Preprint Article Version 1 This version is not peer-reviewed

A Crude 1-DNJ Extract from Home Made Bombyx Batryticatus mori.L. Inhibits Diabetic Cardiomyopathy-Associated Fibrosis in db/db Mice and Reduces Protein N-glycosylation Levels

Version 1 : Received: 26 April 2018 / Approved: 27 April 2018 / Online: 27 April 2018 (06:13:25 CEST)

A peer-reviewed article of this Preprint also exists.

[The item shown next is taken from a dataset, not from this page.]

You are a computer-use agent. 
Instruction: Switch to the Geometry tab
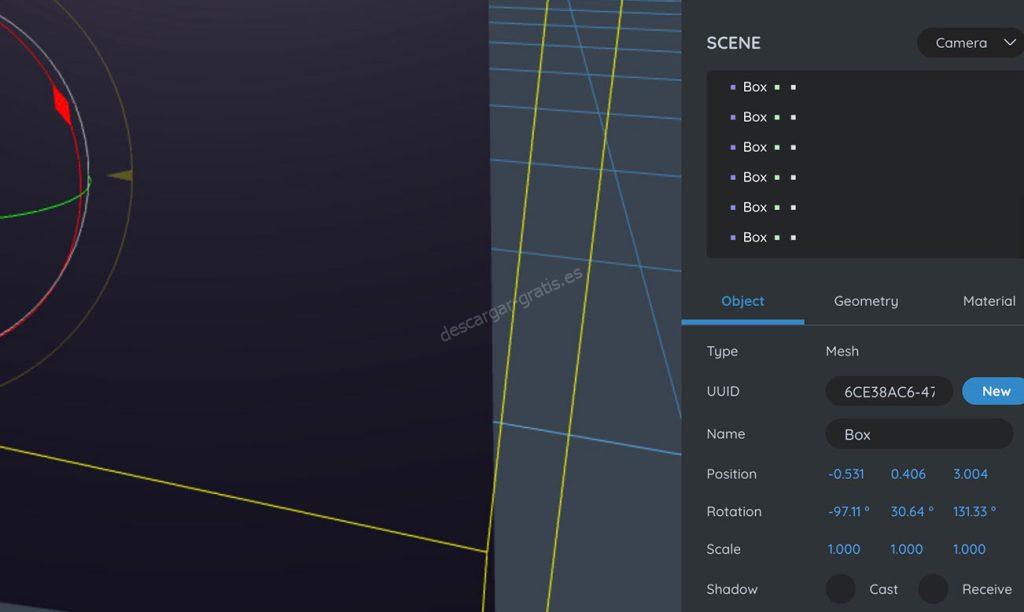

Zhao, Q.; Jia, T.Z.; Cao, Q.C.; Tian, F.; Ying, W.T. A Crude 1-DNJ Extract from Home Made Bombyx Batryticatus Inhibits Diabetic Cardiomyopathy-Associated Fibrosis in db/db Mice and Reduces Protein N-Glycosylation Levels. Int. J. Mol. Sci. 2018, 19, 1699. Zhao, Q.; Jia, T.Z.; Cao, Q.C.; Tian, F.; Ying, W.T. A Crude 1-DNJ Extract from Home Made Bombyx Batryticatus Inhibits Diabetic Cardiomyopathy-Associated Fibrosis in db/db Mice and Reduces Protein N-Glycosylation Levels. Int. J. Mol. Sci. 2018, 19, 1699.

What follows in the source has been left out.